**Task directions:** Beginning with the line containing "Show next scripts with right chevron" and ending with the last line, repeat the records exactly.

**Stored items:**
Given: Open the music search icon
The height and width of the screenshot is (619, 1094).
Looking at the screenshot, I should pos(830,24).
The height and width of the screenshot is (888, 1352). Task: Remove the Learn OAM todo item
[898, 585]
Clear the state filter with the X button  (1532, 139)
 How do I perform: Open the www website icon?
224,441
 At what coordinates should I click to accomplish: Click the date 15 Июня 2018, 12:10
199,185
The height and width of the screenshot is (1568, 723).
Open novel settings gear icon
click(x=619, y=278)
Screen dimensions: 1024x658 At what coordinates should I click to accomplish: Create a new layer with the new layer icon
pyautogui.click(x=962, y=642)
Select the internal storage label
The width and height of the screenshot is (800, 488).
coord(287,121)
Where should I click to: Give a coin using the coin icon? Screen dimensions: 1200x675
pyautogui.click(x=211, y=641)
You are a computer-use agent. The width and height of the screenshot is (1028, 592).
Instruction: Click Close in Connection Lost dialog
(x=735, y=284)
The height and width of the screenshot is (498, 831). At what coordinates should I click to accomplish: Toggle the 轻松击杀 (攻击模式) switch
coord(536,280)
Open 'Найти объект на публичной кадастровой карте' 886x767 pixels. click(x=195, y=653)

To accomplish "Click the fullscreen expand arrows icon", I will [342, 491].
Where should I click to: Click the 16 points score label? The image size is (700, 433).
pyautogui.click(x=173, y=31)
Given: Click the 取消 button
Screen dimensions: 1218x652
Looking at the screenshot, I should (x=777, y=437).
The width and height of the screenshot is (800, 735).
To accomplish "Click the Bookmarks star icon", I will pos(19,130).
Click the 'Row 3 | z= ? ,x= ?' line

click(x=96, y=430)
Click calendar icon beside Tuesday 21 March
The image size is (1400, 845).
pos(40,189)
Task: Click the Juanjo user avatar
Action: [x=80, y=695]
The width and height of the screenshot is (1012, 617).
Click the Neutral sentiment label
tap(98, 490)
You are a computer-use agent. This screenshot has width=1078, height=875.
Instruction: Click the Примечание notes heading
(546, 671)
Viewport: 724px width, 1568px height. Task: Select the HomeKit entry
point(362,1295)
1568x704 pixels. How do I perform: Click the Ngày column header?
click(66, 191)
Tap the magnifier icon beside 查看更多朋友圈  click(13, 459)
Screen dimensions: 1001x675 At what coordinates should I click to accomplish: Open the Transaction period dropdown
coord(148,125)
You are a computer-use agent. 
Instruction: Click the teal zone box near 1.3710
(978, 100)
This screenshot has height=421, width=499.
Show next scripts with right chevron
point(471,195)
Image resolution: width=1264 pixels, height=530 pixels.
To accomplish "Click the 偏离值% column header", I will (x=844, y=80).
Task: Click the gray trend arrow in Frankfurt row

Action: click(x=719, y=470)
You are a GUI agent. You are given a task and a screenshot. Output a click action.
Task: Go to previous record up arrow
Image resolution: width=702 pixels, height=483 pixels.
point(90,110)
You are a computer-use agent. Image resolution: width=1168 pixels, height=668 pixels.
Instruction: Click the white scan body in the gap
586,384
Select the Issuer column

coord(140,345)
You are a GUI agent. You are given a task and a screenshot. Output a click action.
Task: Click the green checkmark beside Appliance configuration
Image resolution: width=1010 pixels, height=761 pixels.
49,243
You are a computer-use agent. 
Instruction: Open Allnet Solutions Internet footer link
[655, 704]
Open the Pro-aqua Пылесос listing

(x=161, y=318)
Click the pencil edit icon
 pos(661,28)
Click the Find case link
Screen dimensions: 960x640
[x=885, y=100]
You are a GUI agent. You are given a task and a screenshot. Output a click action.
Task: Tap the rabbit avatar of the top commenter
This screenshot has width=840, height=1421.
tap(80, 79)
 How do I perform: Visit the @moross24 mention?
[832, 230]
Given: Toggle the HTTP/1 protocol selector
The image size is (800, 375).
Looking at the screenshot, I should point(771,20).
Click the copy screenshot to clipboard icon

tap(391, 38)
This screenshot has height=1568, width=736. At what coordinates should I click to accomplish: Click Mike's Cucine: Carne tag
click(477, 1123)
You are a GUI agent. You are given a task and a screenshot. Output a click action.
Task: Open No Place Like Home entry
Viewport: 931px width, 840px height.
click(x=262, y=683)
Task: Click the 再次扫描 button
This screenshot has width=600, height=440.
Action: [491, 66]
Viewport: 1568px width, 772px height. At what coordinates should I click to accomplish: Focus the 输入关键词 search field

**Answer space:**
Show next scripts with right chevron
point(471,195)
Image resolution: width=1264 pixels, height=530 pixels.
To accomplish "Click the 偏离值% column header", I will (x=844, y=80).
Task: Click the gray trend arrow in Frankfurt row

Action: click(x=719, y=470)
You are a GUI agent. You are given a task and a screenshot. Output a click action.
Task: Go to previous record up arrow
Image resolution: width=702 pixels, height=483 pixels.
point(90,110)
You are a computer-use agent. Image resolution: width=1168 pixels, height=668 pixels.
Instruction: Click the white scan body in the gap
586,384
Select the Issuer column

coord(140,345)
You are a GUI agent. You are given a task and a screenshot. Output a click action.
Task: Click the green checkmark beside Appliance configuration
Image resolution: width=1010 pixels, height=761 pixels.
49,243
You are a computer-use agent. 
Instruction: Open Allnet Solutions Internet footer link
[655, 704]
Open the Pro-aqua Пылесос listing

(x=161, y=318)
Click the pencil edit icon
 pos(661,28)
Click the Find case link
Screen dimensions: 960x640
[x=885, y=100]
You are a GUI agent. You are given a task and a screenshot. Output a click action.
Task: Tap the rabbit avatar of the top commenter
This screenshot has width=840, height=1421.
tap(80, 79)
 How do I perform: Visit the @moross24 mention?
[832, 230]
Given: Toggle the HTTP/1 protocol selector
The image size is (800, 375).
Looking at the screenshot, I should point(771,20).
Click the copy screenshot to clipboard icon

tap(391, 38)
This screenshot has height=1568, width=736. At what coordinates should I click to accomplish: Click Mike's Cucine: Carne tag
click(477, 1123)
You are a GUI agent. You are given a task and a screenshot. Output a click action.
Task: Open No Place Like Home entry
Viewport: 931px width, 840px height.
click(x=262, y=683)
Task: Click the 再次扫描 button
This screenshot has width=600, height=440.
Action: [491, 66]
Viewport: 1568px width, 772px height. At what coordinates should I click to accomplish: Focus the 输入关键词 search field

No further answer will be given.